* **TASK ITEM**
Repeat nothing but the lines below running from the one containing "Click score 81.50 for Ngôn ngữ Trung Quốc" to the one containing "Given: Open the account switcher arrows". Keep both end lines.

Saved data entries
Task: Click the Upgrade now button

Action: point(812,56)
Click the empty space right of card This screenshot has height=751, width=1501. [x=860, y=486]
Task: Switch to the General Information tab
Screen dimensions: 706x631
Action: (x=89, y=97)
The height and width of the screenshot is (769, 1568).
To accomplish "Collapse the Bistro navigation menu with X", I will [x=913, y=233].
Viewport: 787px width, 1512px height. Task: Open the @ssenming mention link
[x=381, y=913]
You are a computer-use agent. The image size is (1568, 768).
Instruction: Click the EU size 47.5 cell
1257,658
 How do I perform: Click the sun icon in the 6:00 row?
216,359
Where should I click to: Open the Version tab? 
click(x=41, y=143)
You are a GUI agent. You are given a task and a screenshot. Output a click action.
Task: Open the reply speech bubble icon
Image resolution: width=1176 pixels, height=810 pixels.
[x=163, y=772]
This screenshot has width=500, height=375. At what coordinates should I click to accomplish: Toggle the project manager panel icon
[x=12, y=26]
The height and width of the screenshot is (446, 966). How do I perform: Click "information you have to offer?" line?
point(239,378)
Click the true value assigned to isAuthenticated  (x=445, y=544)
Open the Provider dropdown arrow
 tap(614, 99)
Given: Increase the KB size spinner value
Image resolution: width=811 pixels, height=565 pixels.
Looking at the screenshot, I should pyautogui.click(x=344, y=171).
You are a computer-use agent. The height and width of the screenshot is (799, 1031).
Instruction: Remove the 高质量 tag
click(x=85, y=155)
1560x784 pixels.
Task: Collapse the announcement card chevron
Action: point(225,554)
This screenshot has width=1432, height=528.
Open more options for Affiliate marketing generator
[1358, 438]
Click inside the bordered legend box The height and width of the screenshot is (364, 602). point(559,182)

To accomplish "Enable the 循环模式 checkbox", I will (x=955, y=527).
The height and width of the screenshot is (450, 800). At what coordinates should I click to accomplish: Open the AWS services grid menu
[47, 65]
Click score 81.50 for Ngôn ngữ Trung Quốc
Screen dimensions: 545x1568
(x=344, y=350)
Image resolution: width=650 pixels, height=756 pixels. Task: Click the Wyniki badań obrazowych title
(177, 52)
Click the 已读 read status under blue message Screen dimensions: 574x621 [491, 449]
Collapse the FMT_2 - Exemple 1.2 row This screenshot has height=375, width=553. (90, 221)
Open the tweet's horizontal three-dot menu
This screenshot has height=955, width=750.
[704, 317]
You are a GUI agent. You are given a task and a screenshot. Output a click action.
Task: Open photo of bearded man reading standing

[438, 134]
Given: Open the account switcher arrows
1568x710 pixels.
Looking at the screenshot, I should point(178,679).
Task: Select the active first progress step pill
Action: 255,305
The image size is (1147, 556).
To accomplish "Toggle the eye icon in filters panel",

* **RESULT FOR THIS TASK**
Click score 81.50 for Ngôn ngữ Trung Quốc
Screen dimensions: 545x1568
(x=344, y=350)
Image resolution: width=650 pixels, height=756 pixels. Task: Click the Wyniki badań obrazowych title
(177, 52)
Click the 已读 read status under blue message Screen dimensions: 574x621 [491, 449]
Collapse the FMT_2 - Exemple 1.2 row This screenshot has height=375, width=553. (90, 221)
Open the tweet's horizontal three-dot menu
This screenshot has height=955, width=750.
[704, 317]
You are a GUI agent. You are given a task and a screenshot. Output a click action.
Task: Open photo of bearded man reading standing

[438, 134]
Given: Open the account switcher arrows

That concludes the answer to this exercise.